┌──

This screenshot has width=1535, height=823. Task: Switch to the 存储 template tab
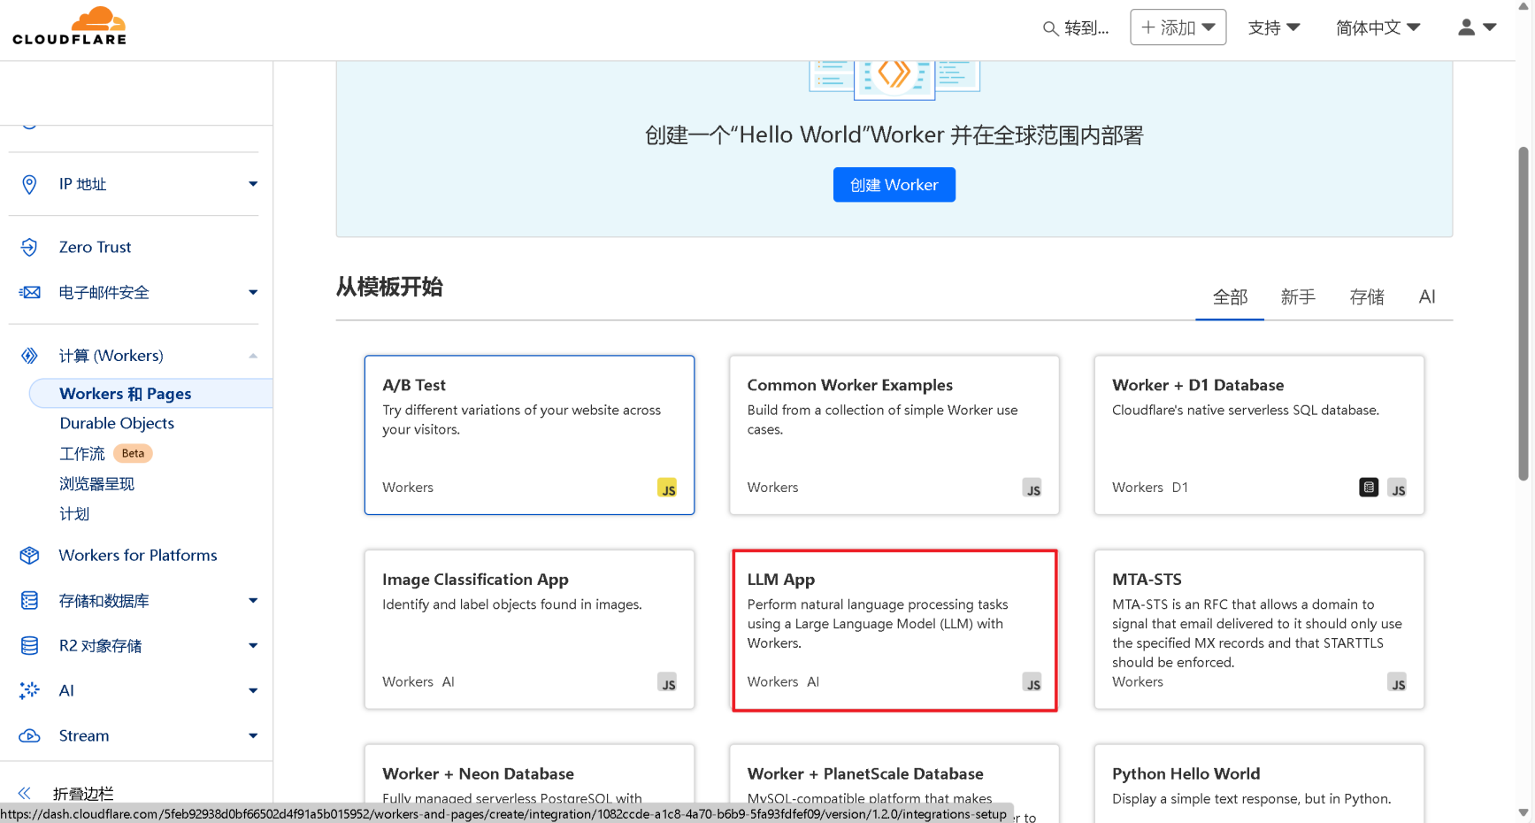[1366, 297]
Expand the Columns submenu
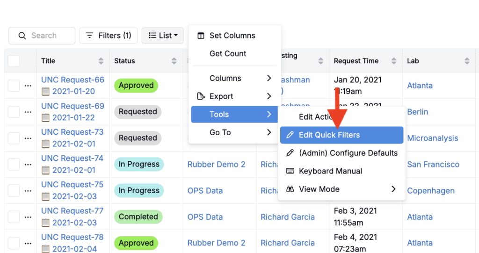The image size is (479, 253). [x=234, y=78]
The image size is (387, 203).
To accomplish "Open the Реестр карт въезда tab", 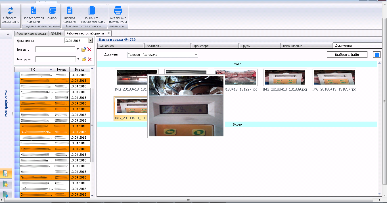I will [x=31, y=34].
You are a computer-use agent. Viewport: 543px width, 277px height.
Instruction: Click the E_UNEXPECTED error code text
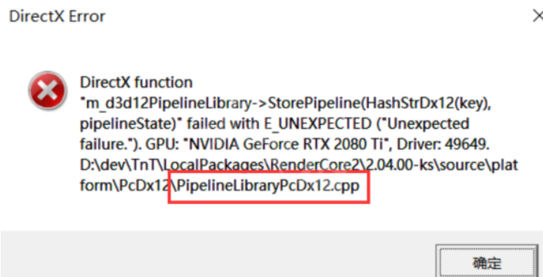pyautogui.click(x=318, y=123)
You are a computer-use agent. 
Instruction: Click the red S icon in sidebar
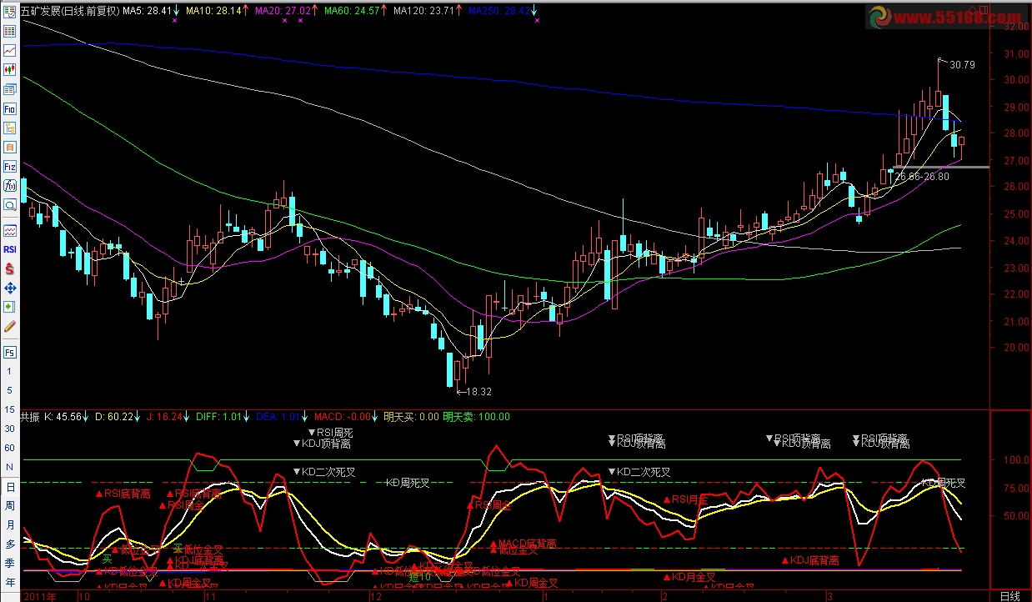tap(10, 268)
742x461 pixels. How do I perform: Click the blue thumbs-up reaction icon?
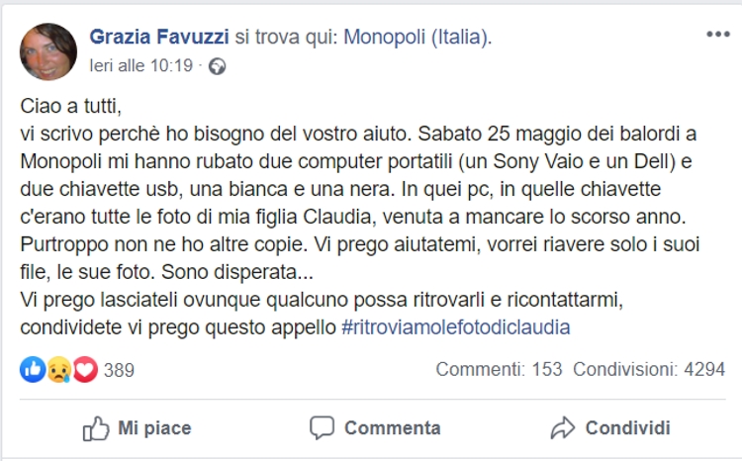(32, 370)
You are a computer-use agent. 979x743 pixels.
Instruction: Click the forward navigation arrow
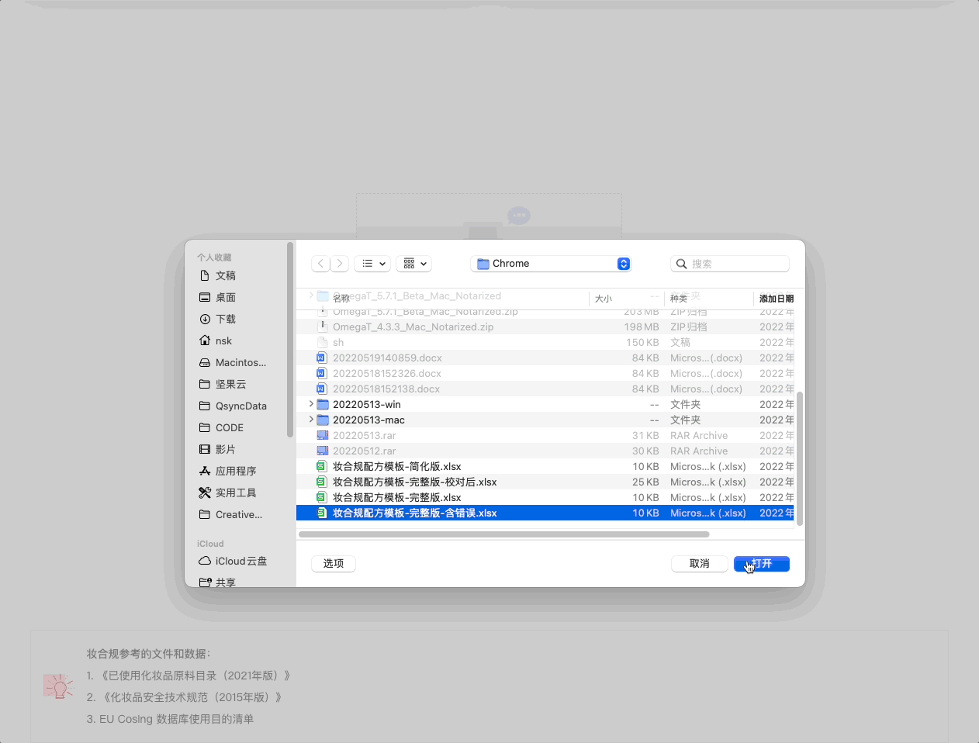click(x=340, y=264)
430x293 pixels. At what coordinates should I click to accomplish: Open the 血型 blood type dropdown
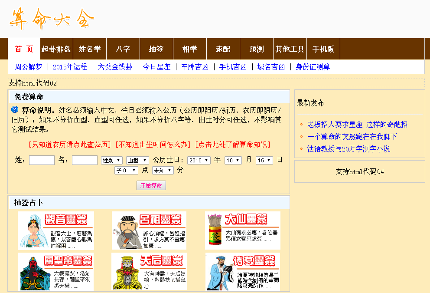point(137,160)
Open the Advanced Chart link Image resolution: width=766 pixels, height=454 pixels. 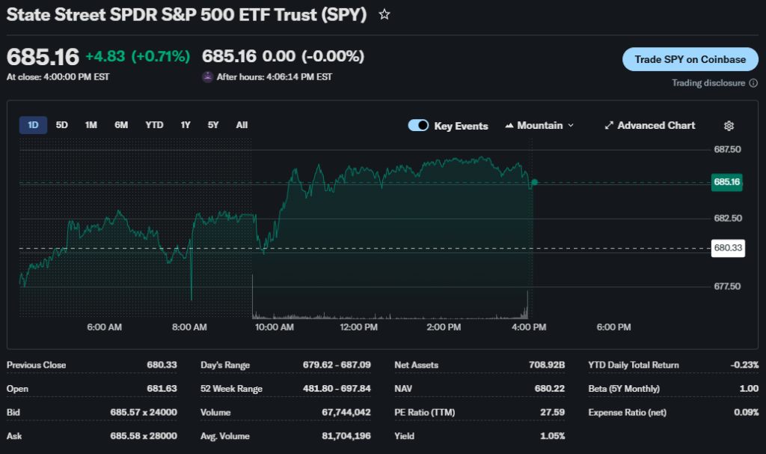(655, 126)
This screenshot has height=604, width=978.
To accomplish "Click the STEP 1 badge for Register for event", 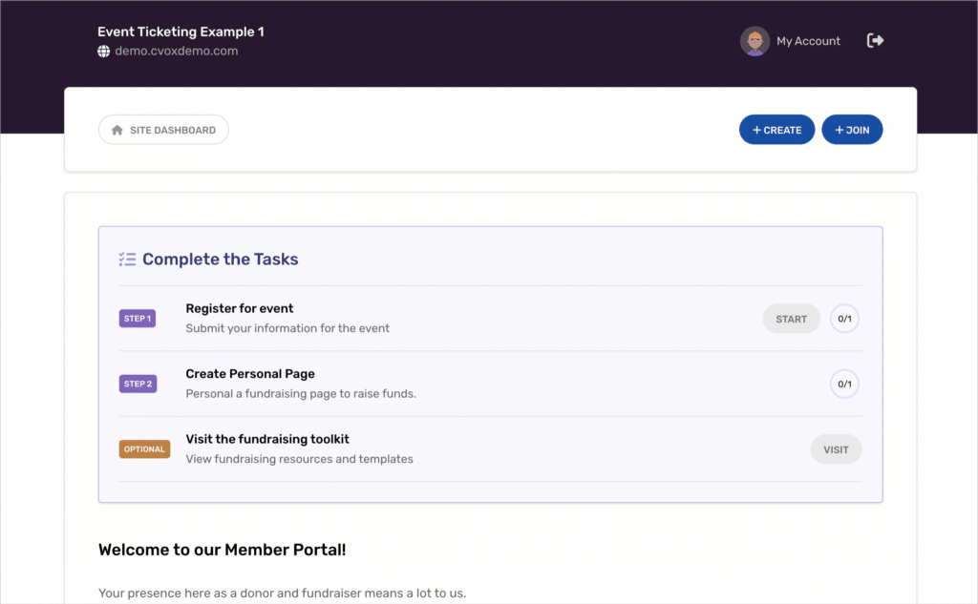I will click(137, 318).
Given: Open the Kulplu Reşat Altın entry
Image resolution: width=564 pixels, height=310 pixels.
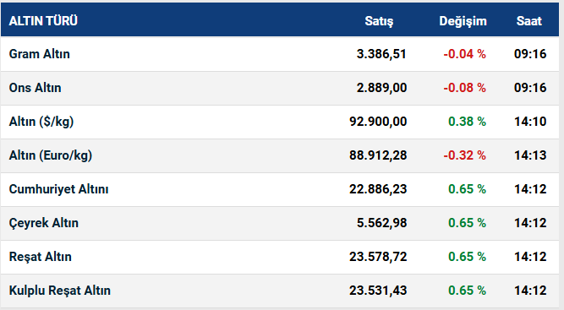Looking at the screenshot, I should click(x=60, y=291).
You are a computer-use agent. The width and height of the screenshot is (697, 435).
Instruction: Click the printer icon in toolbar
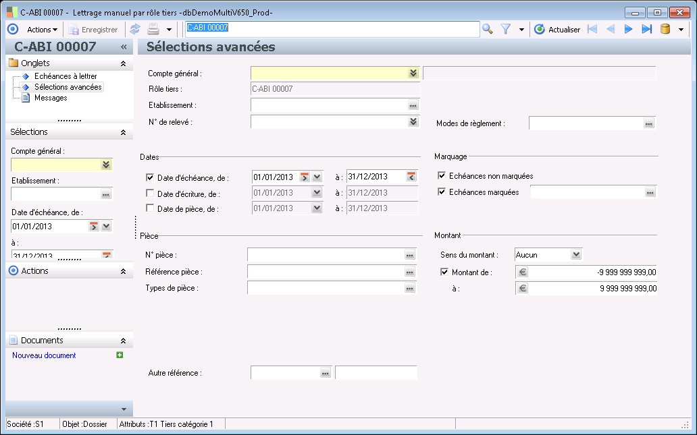(153, 29)
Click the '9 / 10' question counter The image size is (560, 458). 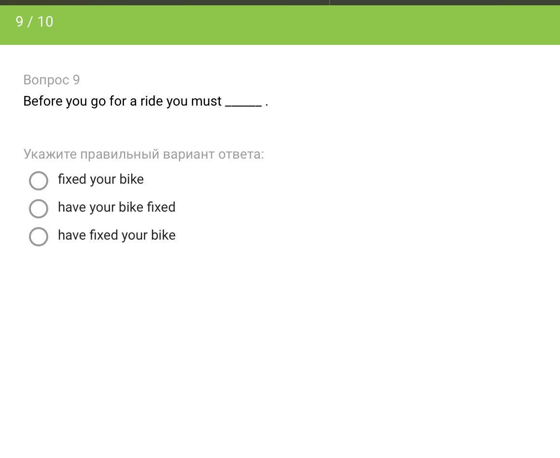pos(34,22)
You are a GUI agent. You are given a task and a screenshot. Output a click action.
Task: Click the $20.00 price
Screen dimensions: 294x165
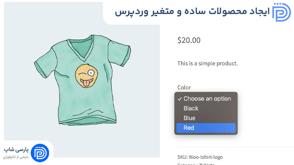(189, 40)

└──

--- How to complete this task ---
Your answer must be exactly the lines from the one with "Task: Click the $20.00 price" through the last line of the entries, both included, with no pictures; please add nothing else.

--- Response area ---
Task: Click the $20.00 price
Screen dimensions: 294x165
(189, 40)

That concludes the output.